続日本100名城にも選ばれている鎌刃城は、滋賀県米原市、中山道の宿場である番場宿を見下ろす位置にある戦国時代の城です。戦国時代初期には近江の京極氏と六角氏の争いの場となり、後には織田信長と、浅井長政のせめぎあいとなった城でした。

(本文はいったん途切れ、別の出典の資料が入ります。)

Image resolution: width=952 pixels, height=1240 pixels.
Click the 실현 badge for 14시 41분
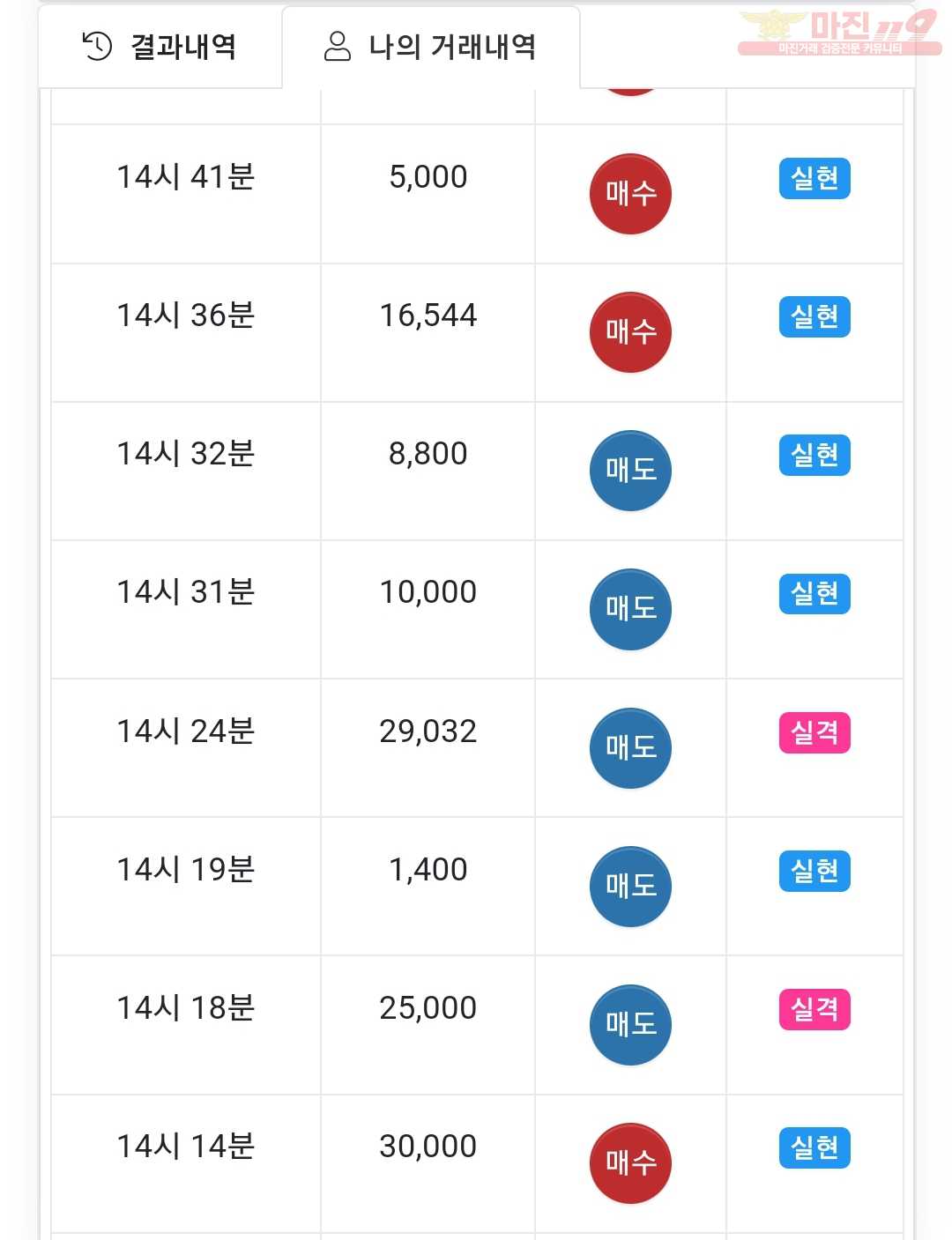[x=814, y=178]
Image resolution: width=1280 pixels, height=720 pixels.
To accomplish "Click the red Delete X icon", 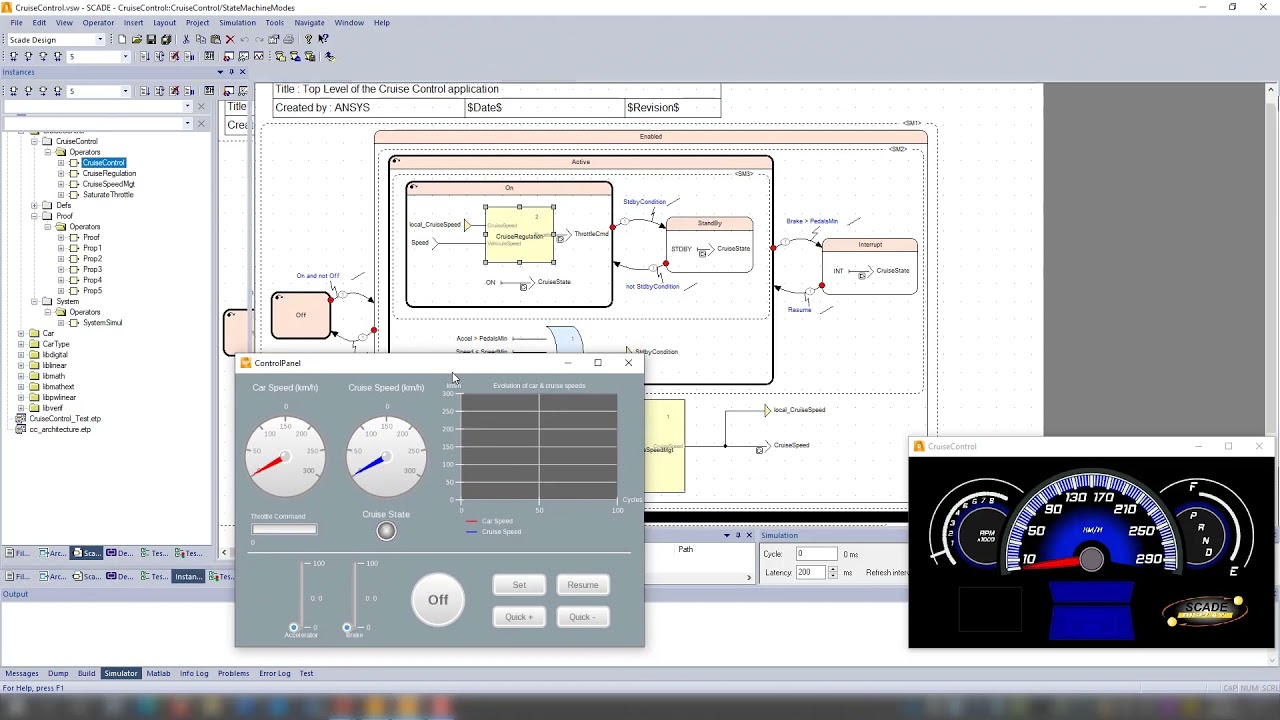I will 230,39.
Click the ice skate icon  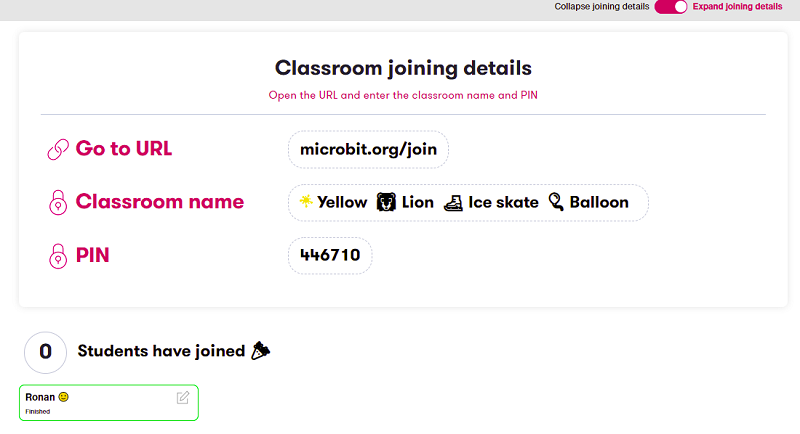pyautogui.click(x=453, y=202)
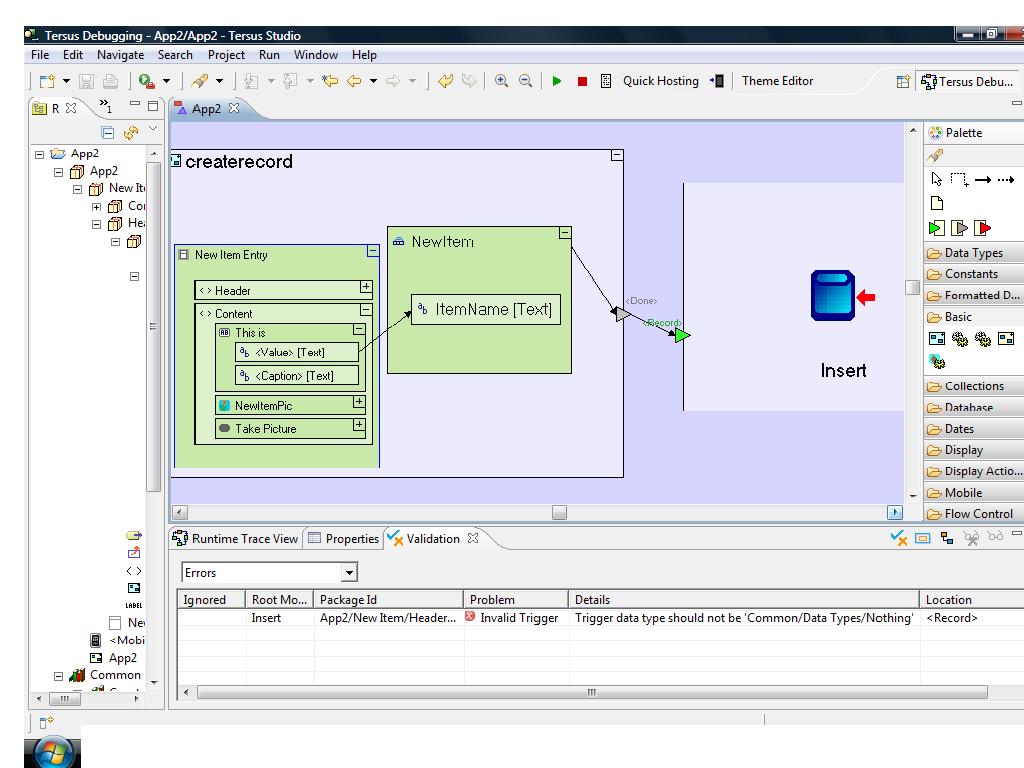Select the arrow selection tool in Palette
The height and width of the screenshot is (768, 1024).
(937, 180)
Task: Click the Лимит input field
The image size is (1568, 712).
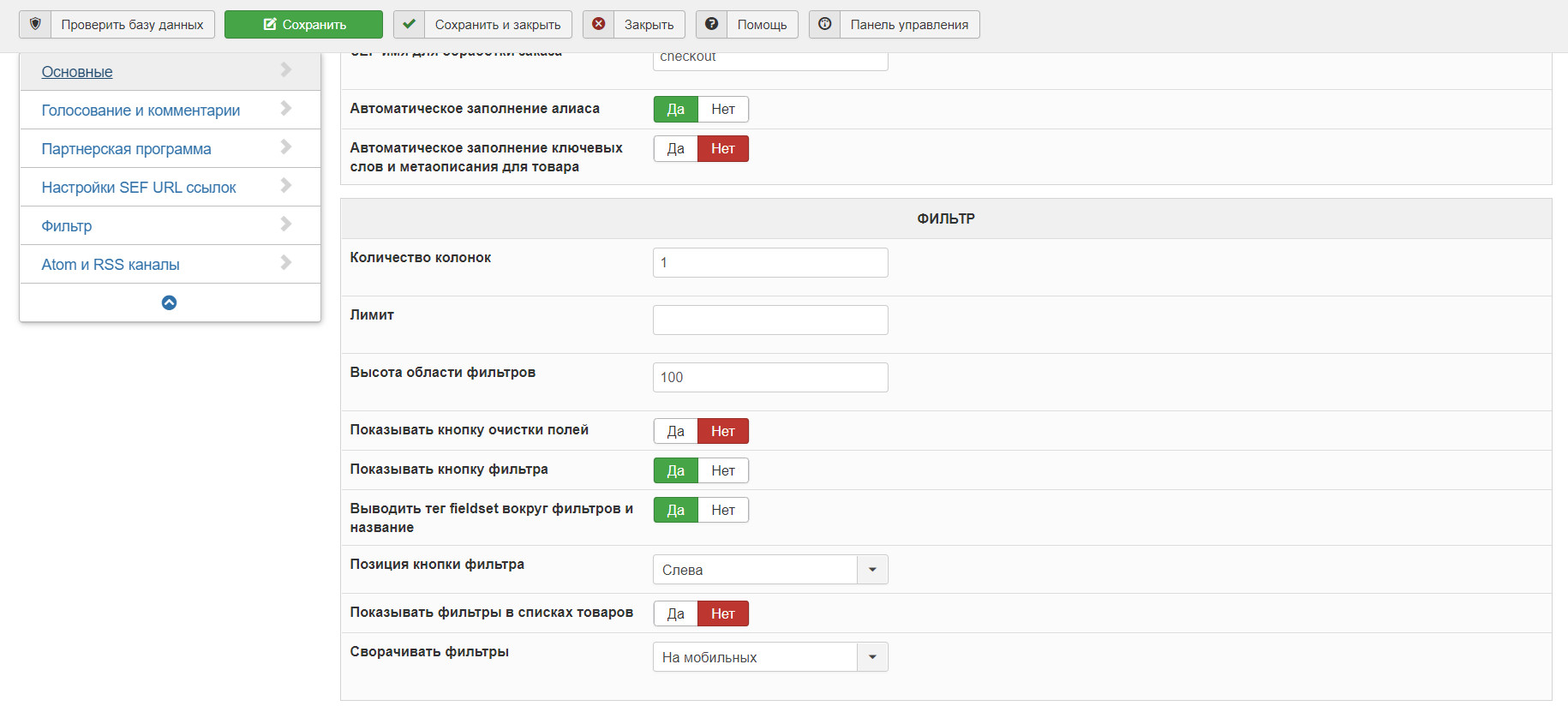Action: point(770,320)
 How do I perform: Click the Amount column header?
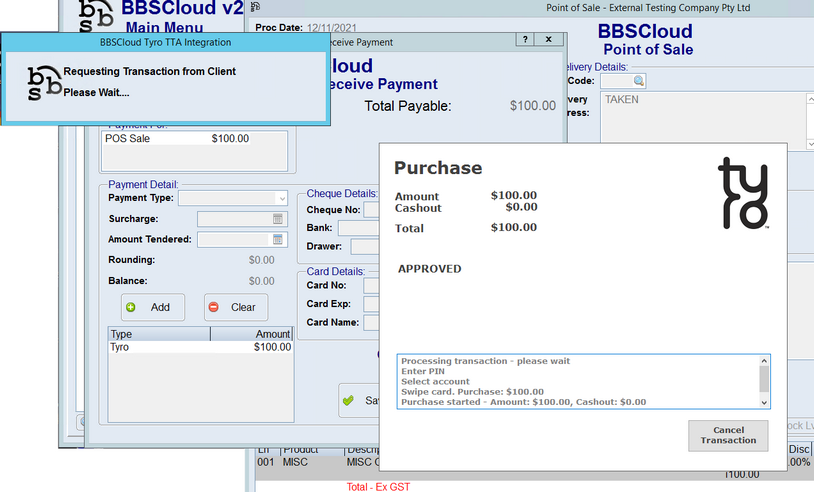click(x=251, y=334)
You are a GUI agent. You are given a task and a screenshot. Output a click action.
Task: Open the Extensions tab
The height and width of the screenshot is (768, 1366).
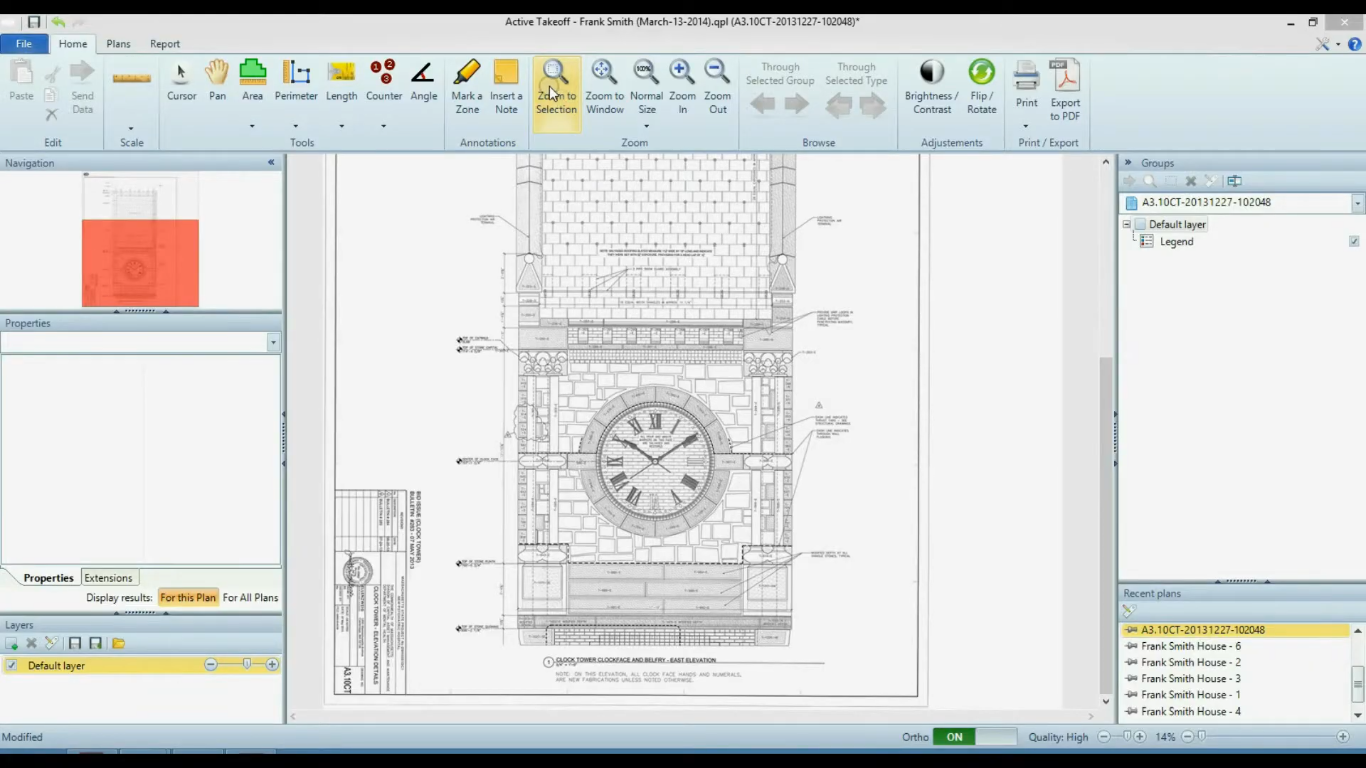(108, 578)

織田と浅井が争っていたころ、城主の堀秀村は、当初浅井氏の家臣でしたが、後に織田方に寝返りました。1573年に浅井氏が滅亡、堀秀村も翌1574年に改易となったため、鎌刃城は廃城となったようです。

鎌刃城案内図
鎌刃城案内図
鎌刃城大堀切
鎌刃城大堀切

鎌刃城の南側斜面には大石垣が残っています。

鎌刃城の大石垣
鎌刃城の大石垣

大堀切から一段上がると、曲輪が出てきます。この辺りには北大櫓があったとか。鎌刃城は主郭を中心にY字型の構造をしていますが、ここは北の曲輪に当たります。

鎌刃城の復元図
鎌刃城の復元図

北の曲輪の虎口がきれいに残っていますが、これは発掘されたものだとか。

鎌刃城北の曲輪の虎口
鎌刃城北の曲輪の虎口

曲輪をいくつも越えていくと、鎌刃城の主郭に出ます。主郭はかなりの広さがあります。

鎌刃城主郭
鎌刃城主郭

主郭の虎口もよく残っています。

鎌刃城主郭の虎口
鎌刃城主郭の虎口

主郭から南に向かうと、次第に痩せ尾根になり、こちらには曲輪は見られず、堀切が連続します。

鎌刃城南側の堀切
鎌刃城南側の堀切

鎌刃城の御城印

鎌刃城は続日本100名城に選ばれており、御城印を集めている人もいると思います。鎌刃城の御城印は、番場宿内にある蓮華寺の受付でいただくことができます。

鎌刃城 を訪ねるハイキングコース

中山道番場宿 鎌刃城から、竜宮山、八葉山、西坂山、地蔵峠(ハイキング・コース)をお勧めします。中山道の番場宿の東の山上に位置する鎌刃城跡から、尾根道をたどって竜宮山、八葉山、西坂山を経て、松尾寺山に近い地蔵峠まで縦走します。地蔵峠からは松尾寺の西坂参道を下り、再び中山道に出てJR醒ヶ井駅まで歩きます。